This code provides the backend for the BabyLM Challenge's evaluation pipeline.
We provide support for zero-shot evaluations on BLiMP, as well as scripts for fine-tuning HuggingFace-based models on GLUE and MSGS tasks.
We also provide a Colab demo of the evaluation pipeline as a demonstration of how to use the code.
If you have questions about or suggestions for this code, please open an issue and consider joining our Slack. We also welcome pull requests!
To install dependencies, run this:
git clone https://github.com/babylm/evaluation-pipeline
cd evaluation-pipeline
pip install -e ".[dev]"
pip install torch==1.11.0+cu113 torchvision==0.12.0+cu113 torchaudio==0.11.0 --extra-index-url https://download.pytorch.org/whl/cu113
If your GPU is compatible with CUDA 10, replace all instances of cu113
with cu102
.
We provide versions of BLiMP, GLUE, and MSGS which have been filtered according to the vocabulary of the strict-small
dataset. We filter for examples where each word has appeared in our training set at least twice.
Unzip the dataset into the root directory of this repository: unzip filter_data.zip
.
To evaluate a model on zero-shot tasks like BLiMP and the held-out BLiMP supplement tasks:
python babylm_eval.py 'path/to/model_and_tokenizer' 'model_type'
Where model_type
is one of "encoder", "decoder" or "encoder-decoder".
To fine-tune and evaluate a model on tasks that require fine-tuning, like the (Super)GLUE tasks or held-out MSGS tasks:
./finetune_all_tasks.sh 'path/to/model_and_tokenizer'
This script contains hyperparameter defaults that should work for a variety of model sizes, architectures, and tasks. You may adjust these hyperparameters as you wish, though we ask that you submit the best hyperparmeter settings in a README file if you don't use the defaults.

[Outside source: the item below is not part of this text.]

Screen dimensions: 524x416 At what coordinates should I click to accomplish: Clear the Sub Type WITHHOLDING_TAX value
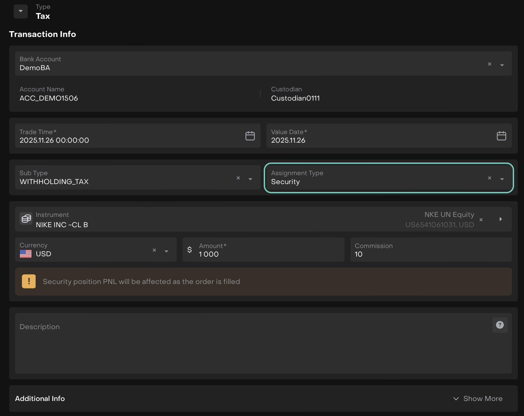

Here are the defaults that we use:
Hyperparameter | Value |
---|---|
Initial learning rate | 5e-5 |
Batch size | 64 |
Maximum epochs | 10 |
Evaluate every (steps) | 200 |
Patience | 10 |
Random seed | 12 |
We provide a shell script that will collect your results into a single file:
./collect_results.py path/to/model_and_tokenizer
This will output a file called all_predictions.json
in the root folder of this repository. We will ask you to upload this file to a submission portal.
We will also ask you to share a link where we can download your model and tokenizer.
If you wish to submit your results and you are not using the collect_results.py
script, please ensure that your predictions file conforms to the submission format (example provided here as sample_predictions.json
). This is a file consisting of line-separated JSON objects, where each line corresponds to a single subtask.
For each line, the JSON object includes a task
field ("blimp", "glue", "supplement", or "msgs"), a sub_task
field (the specific task, like "cola" or "anaphor_agreement"), and a predictions
field, which is a list of JSON objects containing example IDs and predictions for those examples. Here is an example:
{"task": "glue", "sub_task": "mnli", "predictions": [{"id": "mnli_0", "pred": 0}, {"id": "mnli_1": "pred": 1}, ..., {"id": "mnli_6561", "pred": 1}]}
This evaluation is based on Portelance, Duan, Lupyan and Frank 2023 (see citation below).
If you want to run it, run the zero-shot evaluation script with the "--run_aoa" flag:
python babylm_eval.py 'path/to/model_and_tokenizer' 'model_type' --run_aoa
Note, the evaluation requires access to forward pass labels from your tokenizer. It currently expects the tokenizer to either produce them under the key "labels" if the model type is a "decoder" where labels represent the shifted "input_ids", or if no labels are provided, it will set the "labels" to be equal to the "input_ids" (this is done automatically for "encoder" and "encoder-decoder" type models. In the event that your labels are not equal to the input_ids, please make sure your tokenizer contains them under the key "labels".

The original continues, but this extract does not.